• _INSTRUCTIONS TO FOLLOW_:
Leave out the pictures, then return the records word for word.

• _RECORDED INFORMATION_:
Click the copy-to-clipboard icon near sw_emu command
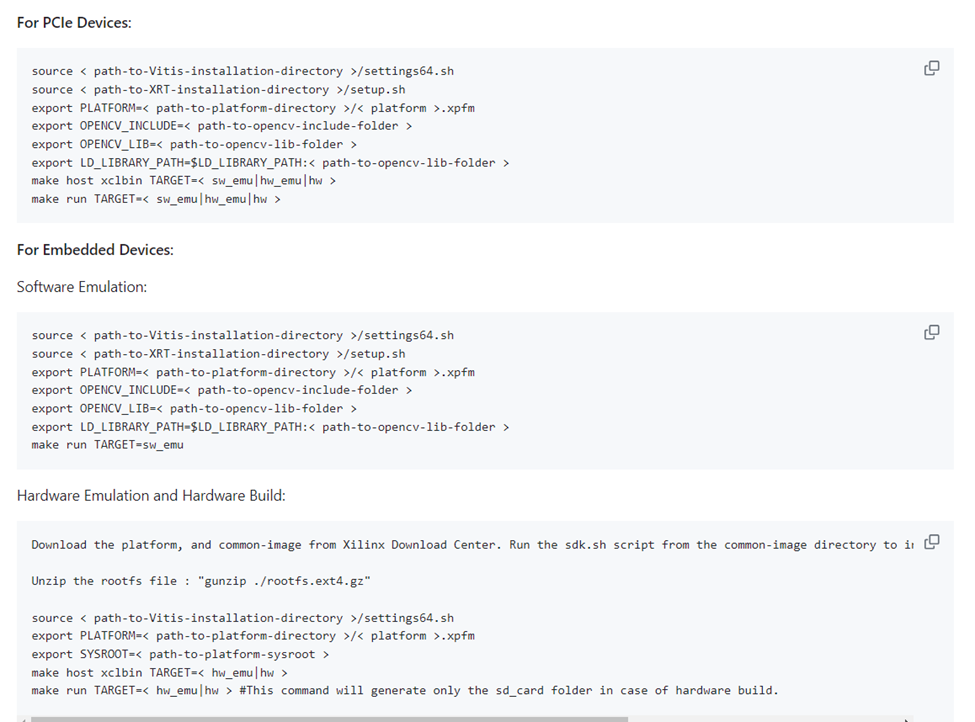Viewport: 975px width, 722px height. pyautogui.click(x=931, y=331)
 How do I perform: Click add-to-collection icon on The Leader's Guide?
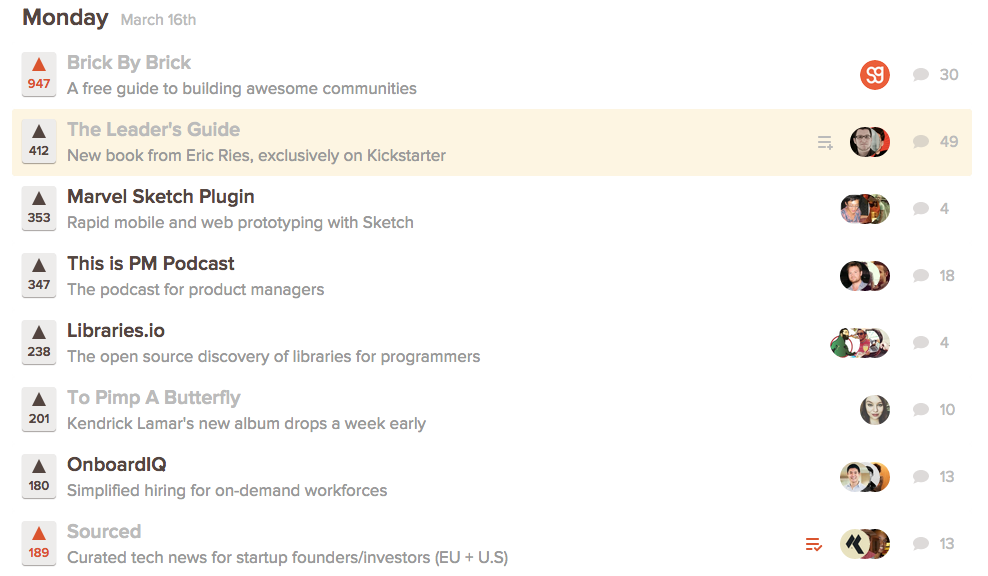click(825, 143)
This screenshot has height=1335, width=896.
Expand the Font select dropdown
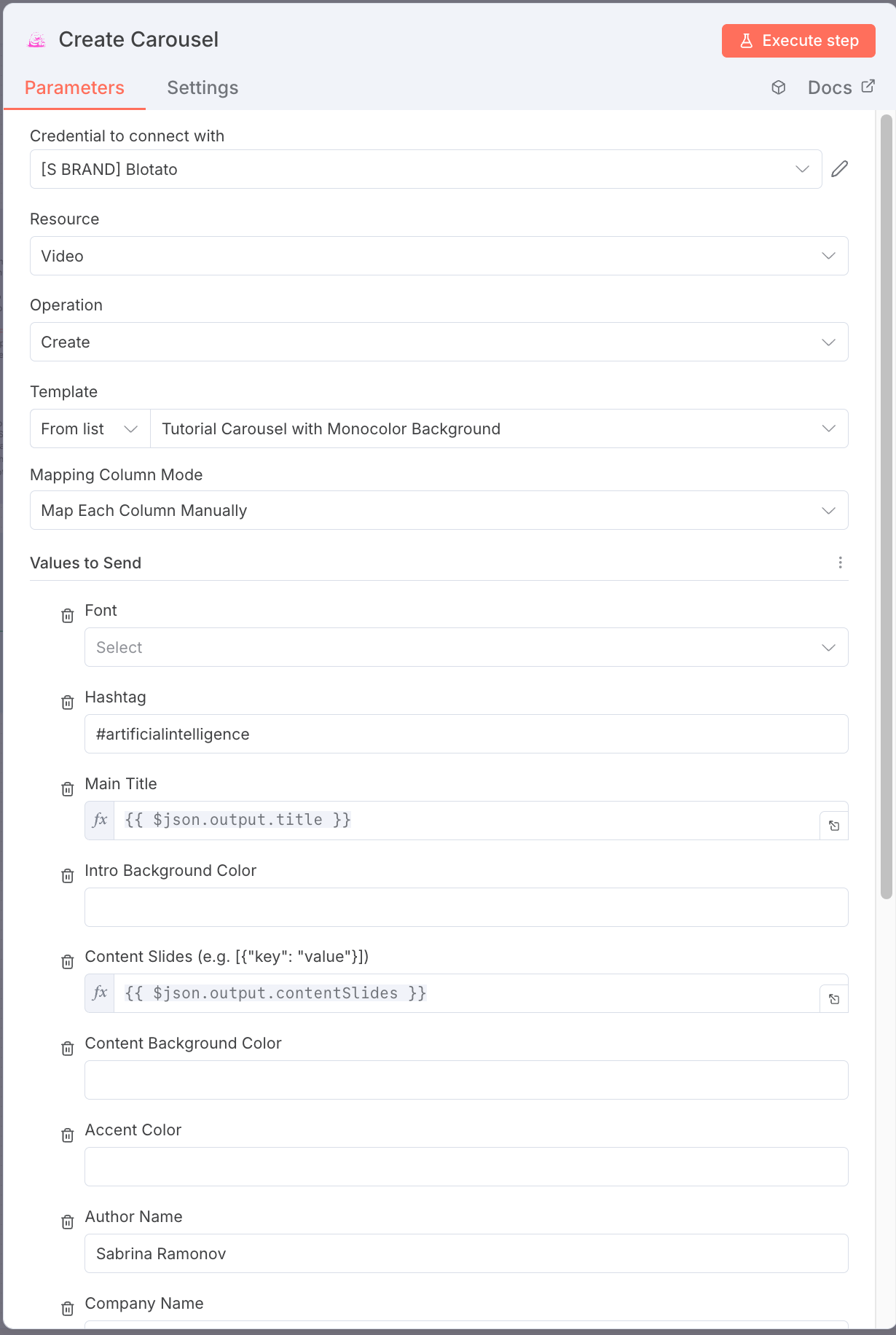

• _ANSWER SPACE_:
Click the copy-to-clipboard icon near sw_emu command
Viewport: 975px width, 722px height. pyautogui.click(x=931, y=331)
 How do I perform: Click add-to-collection icon on The Leader's Guide?
click(825, 143)
This screenshot has height=1335, width=896.
Expand the Font select dropdown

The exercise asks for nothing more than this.